Tag Part-of-Speech Index Stage

The Tag Part-of-Speech Index stage (previously called the Part of Speech stage) operates over one of more fields in the Pipeline Document. It marks sentences with part of speech information as annotations which can be used by downstream indexing stages. Therefore this stage requires a Detect Sentences stage defined over these fields earlier in the pipeline.

This stage uses Apache OpenNLP project’s Part of Speech Tagger to mark tokens with their corresponding word type based on the token itself and the context of the token. The OpenNLP documentation states:

"A token might have multiple pos tags depending on the token and the context. The OpenNLP POS Tagger uses a probability model to predict the correct pos tag out of the tag set. To limit the possible tags for a token a tag dictionary can be used which increases the tagging and runtime performance of the tagger."

Fusion comes with a set of OpenNLP language models for english. These data files are found in the directory: fusion/3.1.x/data/nlp/models.

More models are available from the OpenNLP models SourceForge repository. Model files must be uploaded to Fusion using the Fusion Blob Store service via the REST API.
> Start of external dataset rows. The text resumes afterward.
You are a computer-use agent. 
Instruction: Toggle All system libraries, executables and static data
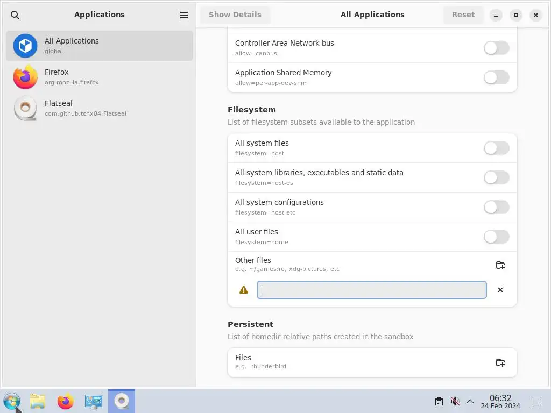pyautogui.click(x=496, y=177)
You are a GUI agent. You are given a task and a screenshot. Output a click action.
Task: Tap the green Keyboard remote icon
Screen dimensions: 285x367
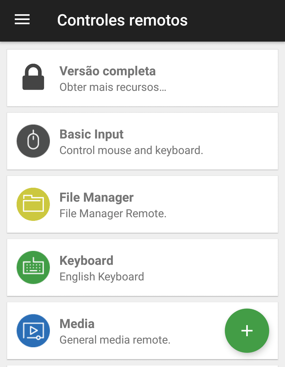(33, 267)
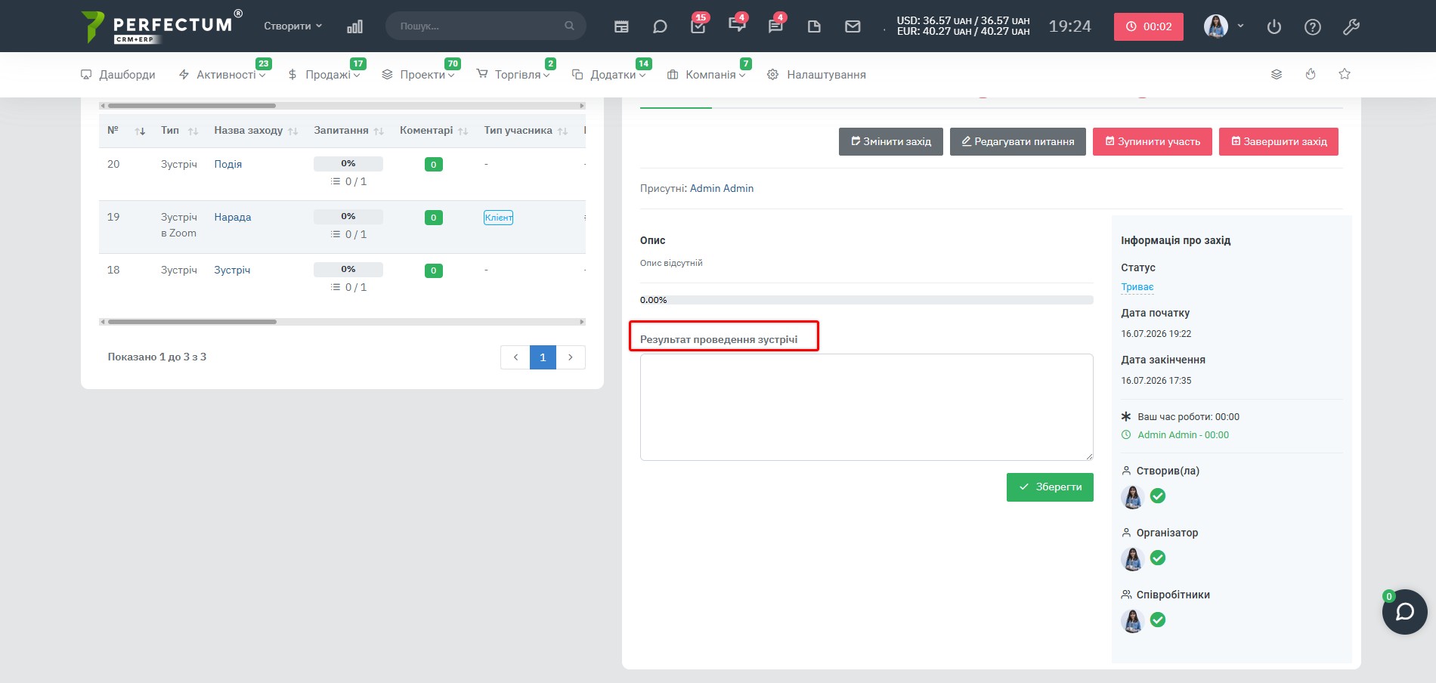Click the favorites star icon

pos(1345,74)
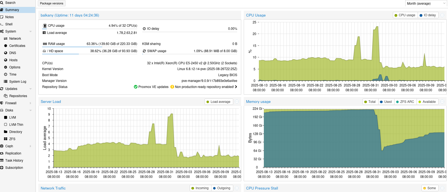Open the Notes menu item
Screen dimensions: 448x192
[9, 17]
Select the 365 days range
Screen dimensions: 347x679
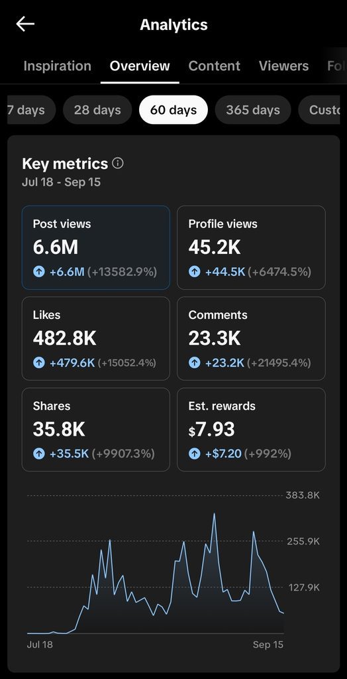tap(253, 110)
Part-of-speech Tagging in a NLP Pipeline

The following video shows how to use a Part-of-speech indexing stage as part of an NLP pipeline:

Stage Setup

Here is an example of how to upload a part-of-speech model file to the Fusion blob store:

INPUT

curl -u user:pass -X PUT --data-binary @en-pos-maxent.bin -H 'Content-type: text/plain' http://localhost:8764/api/apollo/blobs/en-pos-maxent.bin

OUTPUT

{
  "name" : "en-pos-maxent.bin",
  "contentType" : "text/plain",
  "size" : 5696197,
  "modifiedTime" : "2015-07-15T06:57:48.636Z",
  "version" : 0,
  "md5" : "db2cd70395b9e2e4c6b9957015a10607"
}

This is an example setup of this stage using the previously loaded .bin file:

INPUT

curl -u user:pass -X POST -H 'Content-type: application/json' -d '{"id":"TagPartofSpeech1", "type": "tag-part-of-speech","tokenizerModel":"en-pos-maxent.bin","posModel":"en-pos-perceptron.bin","source": ["sample","text","for","NLP"]}' http://localhost:8764/api/apollo/index-stages/instances

OUTPUT

{
  "type" : "tag-part-of-speech",
  "id" : "TagPartofSpeech1",
  "posModel" : "en-pos-perceptron.bin",
  "tokenizerModel" : "en-sent.bin",
  "source" : [ "sample", "text", "for", "NLP" ],
  "skip" : false,
  "label" : "tag-part-of-speech",
  "type" : "tag-part-of-speech"
}

Configuration

Tip
When entering configuration values in the UI, use unescaped characters, such as \t for the tab character. When entering configuration values in the API, use escaped characters, such as \\t for the tab character.